Chris Moore: Peter Scott & the Birth of Modern Conservation
Published in partnership with the WWT, this book charts the remarkable life of one of Britain’s greatest conservationists.
Peter Scott was a remarkable man who led an extraordinary life. Writer, artist, broadcaster, conservationist, sportsman; in any one of his chosen fields he would have been remembered as someone who made a difference. That he excelled in all of these is perhaps the main reason why his life remains an inspiration to others more than thirty years after his death. To his chosen fields, Peter brought a restless energy, boundless enthusiasm, integrity and determination to succeed.
This new biography charts his life, from the young boy who grew up in the shadow of the tragic death of his famous father to the co-founder of the World Wildlife Fund and a major international figure in wildlife conservation. He attended Oundle School and therefore has a local connection.
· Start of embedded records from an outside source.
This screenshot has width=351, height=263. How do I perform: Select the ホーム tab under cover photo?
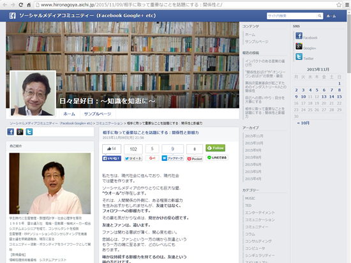click(x=69, y=114)
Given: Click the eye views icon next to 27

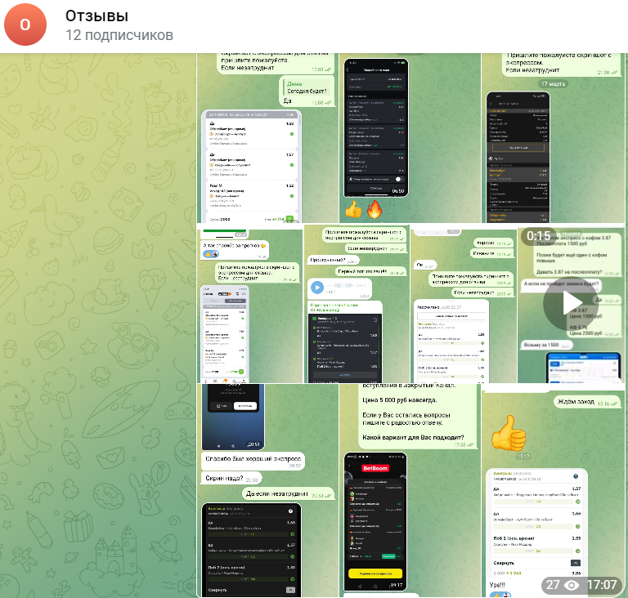Looking at the screenshot, I should tap(572, 585).
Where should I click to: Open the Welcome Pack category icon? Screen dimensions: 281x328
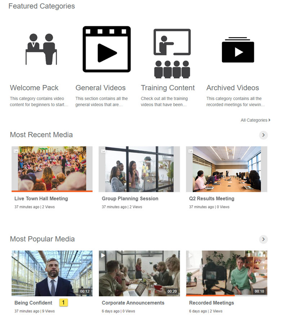pyautogui.click(x=41, y=49)
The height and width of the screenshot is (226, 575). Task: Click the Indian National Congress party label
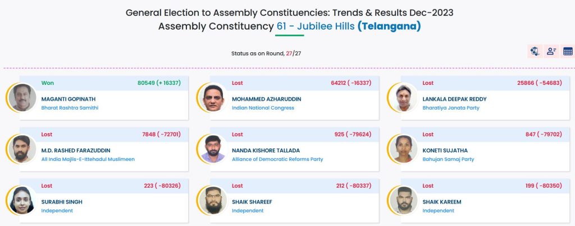[263, 108]
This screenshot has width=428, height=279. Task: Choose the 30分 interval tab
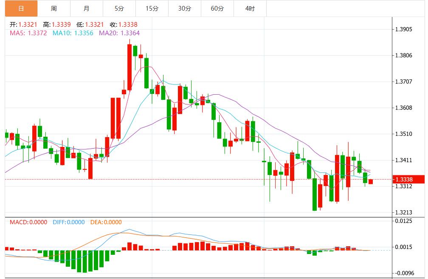(x=185, y=8)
Along the way he became a passionate wildfowler, an internationally renowned artist, Olympic medal winner, wartime hero, British national glider champion and popular broadcaster who was heavily involved in the development of natural history programmes at the BBC.
The book draws in part upon previously unpublished letters and papers discovered in his home during preparations to open it to the public, and casts a new light on some of the events that helped change a passionate hunter of wild geese into the most fervent champion for their survival.
With the current crisis of global warming and the threat of mass extinction of wildlife across the globe, Peter’s story is a vivid reminder of the challenges we face and of what we stand to lose.
Following a career in cartography and publishing, Chris Moore joined the Wildfowl and Wetlands Trust in 2014 as a volunteer at their headquarters in Slimbridge, Gloucestershire. In 2017, he joined the team that worked for two years to convert Sir Peter Scott’s former home into a museum. The contents of the house were catalogued, cleaned and, where necessary, conserved. Since the Scott House Museum opened in 2019 he has been one of a team of volunteers leading groups of visitors through the house, telling the story of Sir Peter Scott’s life and work.